In a per-thread area we would be able to store the following data:

  • dynamic binding stack
  • control stack
  • thread flags
  • thread synchronization objects
  • current dynamic values of symbols
  • per-thread allocation area

Let's see how the GENCGC garbage collector allocates memory. Memory is allocated from the per-thread memory region in a pseudo-atomic code section. The allocation sequence is as follows:

  • The thread enters a pseudo-atomic section
  • If the per-thread region has sufficient free space to satisfy the allocation request, the allocation happens from this region
  • Otherwise, a new region is allocated (this might trigger garbage collection)

Now, about the dynamic bindings for special variables. SBCL stores in the symbol structure the following:

  • global value
  • TLS index for the per-thread current value

Also, there is a per-thread binding stack that stores the pairs consisting of a symbol and the symbol's value. When a code dynamically binds a special variable to a new value, it pushes the symbol and its old value to the bindings stack and writes a new value into a thread-local area using the TLS index. Upon leaving the scope of dynamic binding, everything is done in reverse order.

The Lisp stack (also named the control stack) is separated from the foreign code stack (named the numeric stack) and from the dynamic bindings stack. The difference between the Lisp stack and the foreign code stack is that the Lisp stack only contains pointers to boxed Lisp objects and is scanned by the garbage collector while the foreign code stack is not inspected by the garbage collector at all.

The SB-THREAD package defines a set function to control threads:

  • make-thread creates a new thread
  • join-threads waits for thread completion
  • interrupt-thread interrupts a thread. Interruption is analogous to UNIX signals: thread stops doing whatever it was doing and invokes the specified function. If the thread is already being interrupted then the new interrupt is queued rather than interrupting the current interrupt handler. In Linux, this is implemented with the help of a signal. On Windows, it might be possible to implement using the combination of SuspendThread and SetThreadContext to manipulate the thread state.
  • terminate-thread forcibly terminates a thread. Thread termination is based on thread interruption: a thread is interrupted with a special function that unwinds the stack and exits from the thread.

Also, the timers are based on interrupts. A timer is a facility to periodically call a function in a specified thread (or in a new thread).

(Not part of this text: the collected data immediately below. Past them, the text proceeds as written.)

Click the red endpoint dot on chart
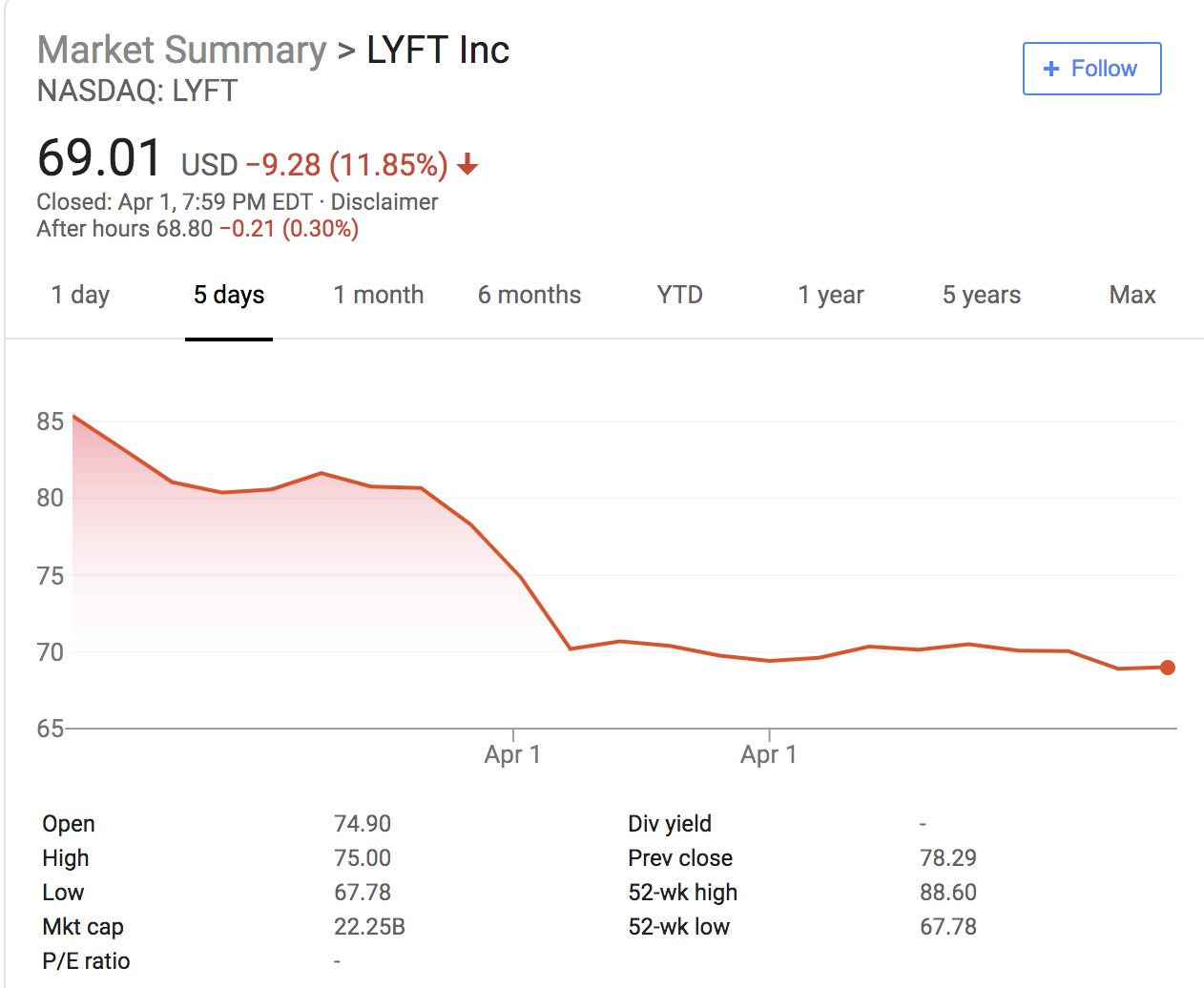1204x988 pixels. coord(1168,668)
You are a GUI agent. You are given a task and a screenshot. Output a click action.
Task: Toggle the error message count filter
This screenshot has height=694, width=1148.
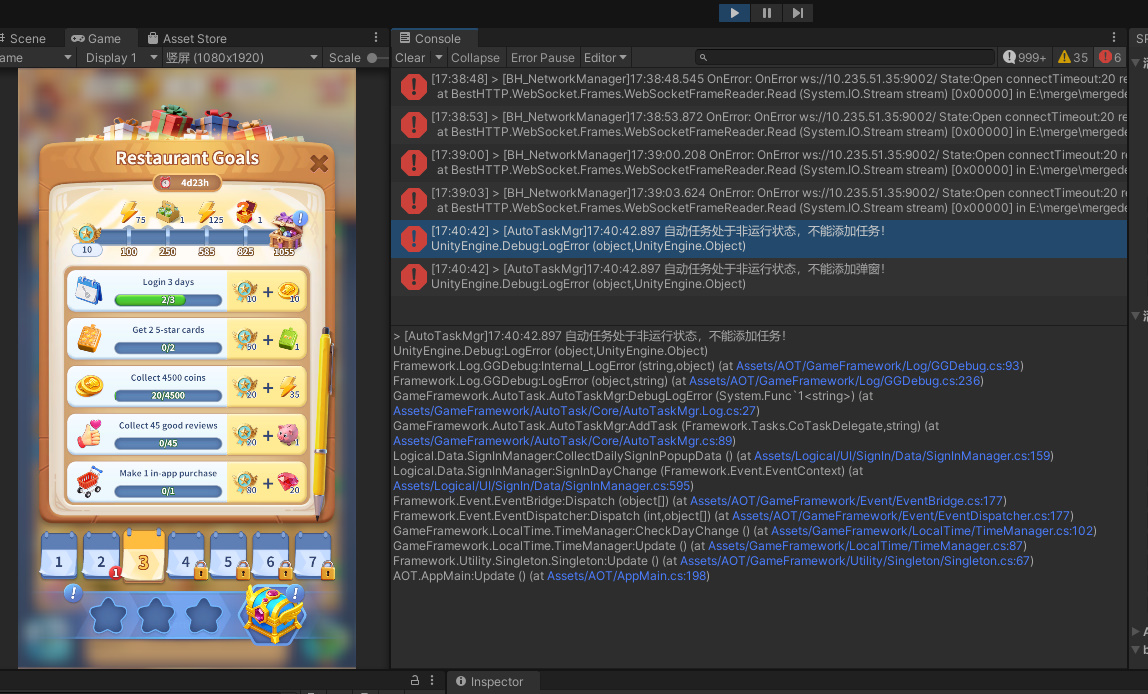(1110, 58)
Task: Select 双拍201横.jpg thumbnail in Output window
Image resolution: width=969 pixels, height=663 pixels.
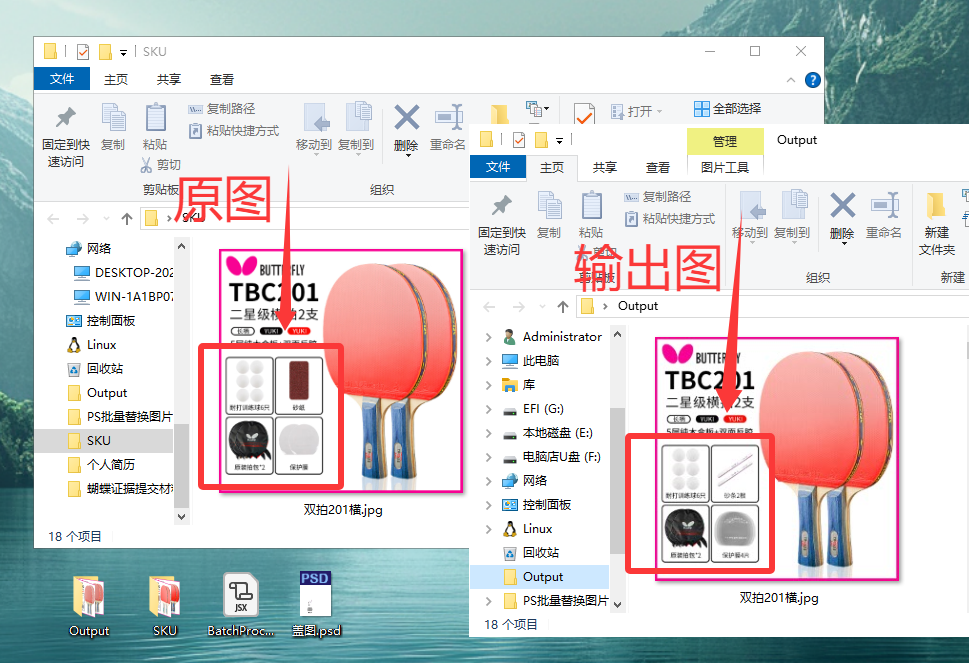Action: click(x=777, y=458)
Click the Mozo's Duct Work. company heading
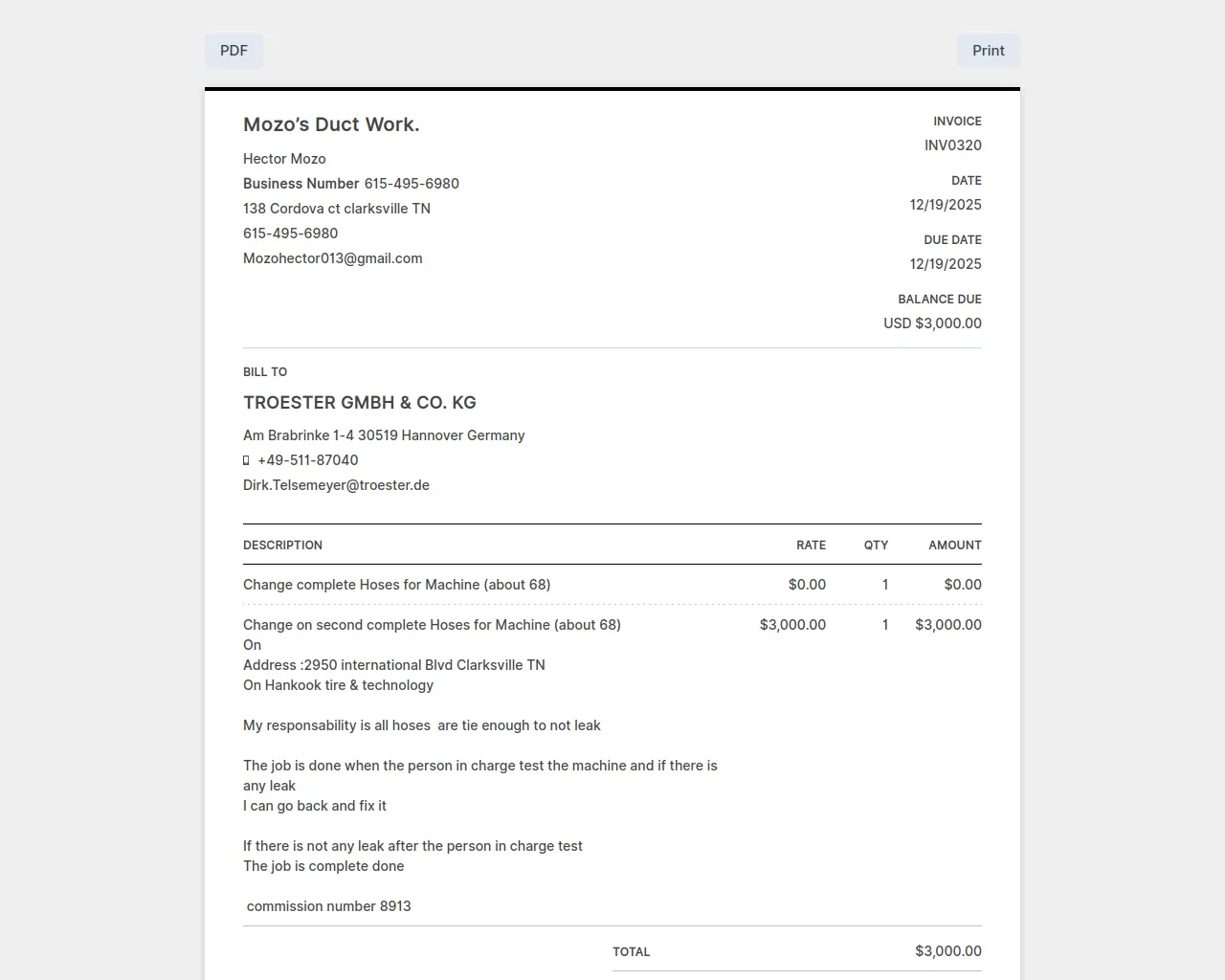The height and width of the screenshot is (980, 1225). pyautogui.click(x=331, y=124)
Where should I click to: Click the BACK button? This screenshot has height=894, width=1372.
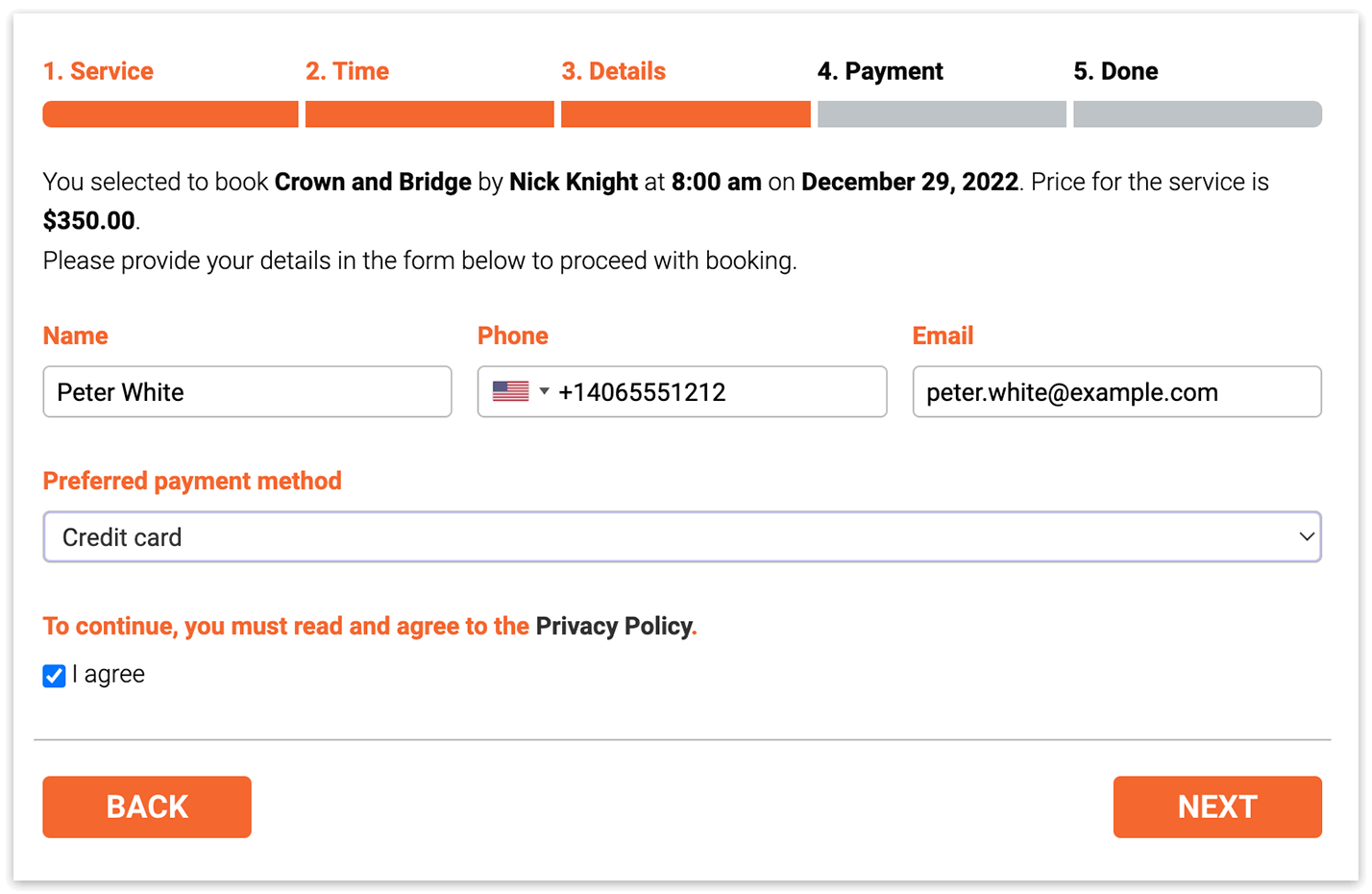147,807
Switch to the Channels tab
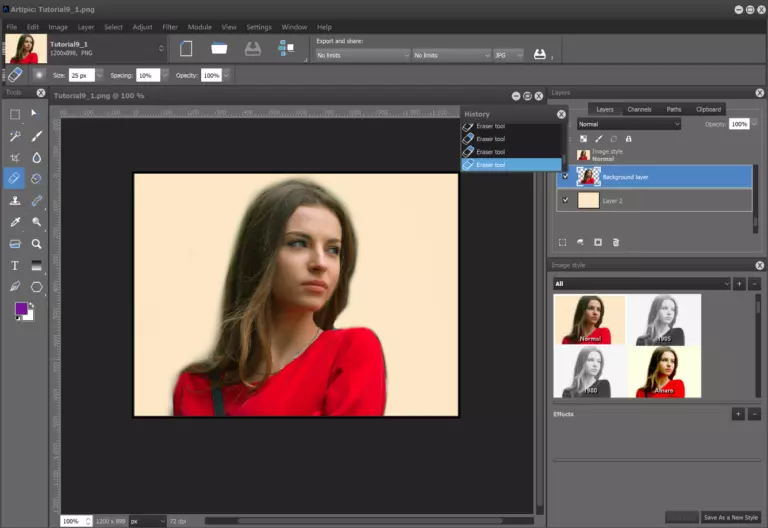Screen dimensions: 768x528 (639, 109)
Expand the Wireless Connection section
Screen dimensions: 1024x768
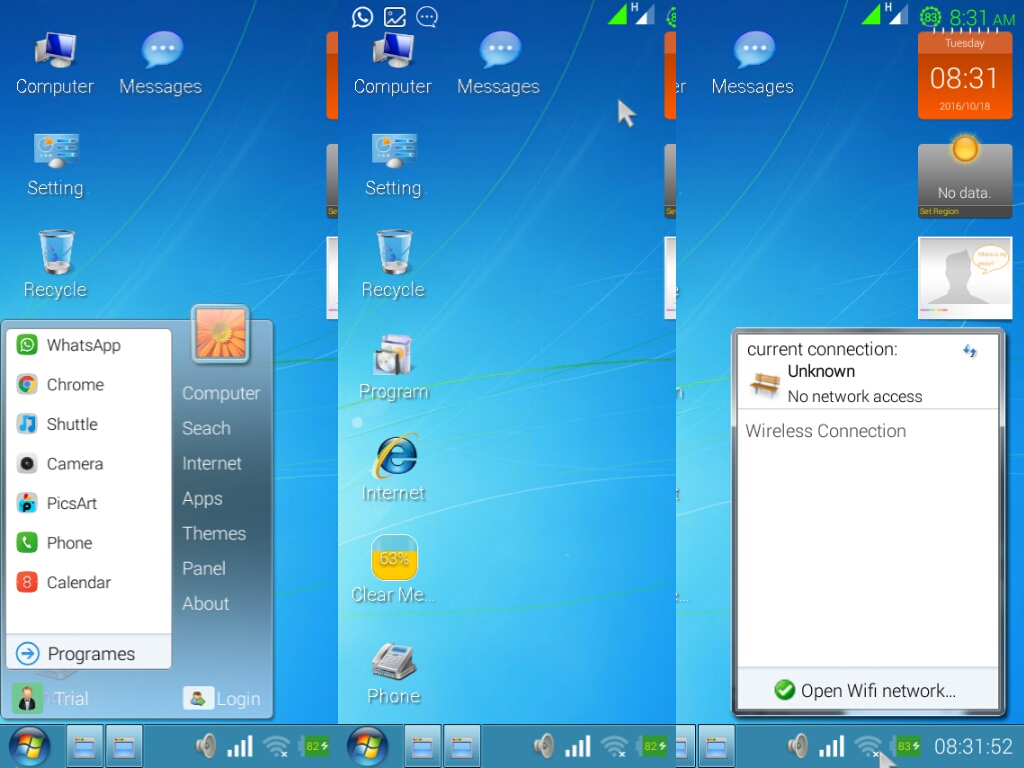[x=825, y=431]
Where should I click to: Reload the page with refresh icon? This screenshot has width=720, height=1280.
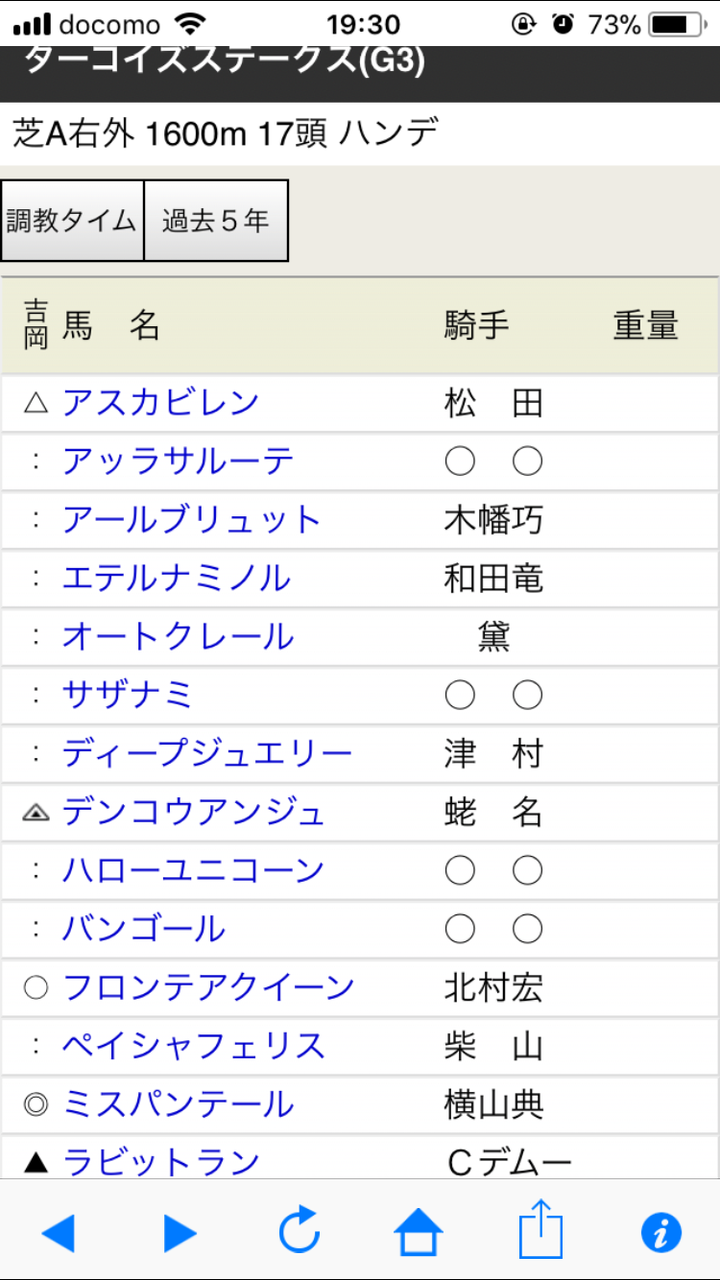299,1230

The main synchronization object used by SBCL is the futex. On Linux, it is implemented as a native Linux futex and is called a “lutex”. In a nutshell, futex is a combination of a mutex with a conditional variable, i.e. it protects the data from concurrent access and allows to wait for changes in the data. Waiting for changes is used, for example, inside the SBCL to wait for the thread state to change. On Windows, there are no conditional variables (or rather, they are available but only in the newest versions of Windows), so we will need to implement futexes based on the primitives that we have (for example, a critical section and an event). One peculiarity of SBCL is that the futexes themselves are not exposed, but rather the synchronization functions accept the pointer to the data being protected by the futex. This allows not dumping the futexes when saving the image to the disk and in general to disregard their initialization and finalization which somewhat simplifies their implementation.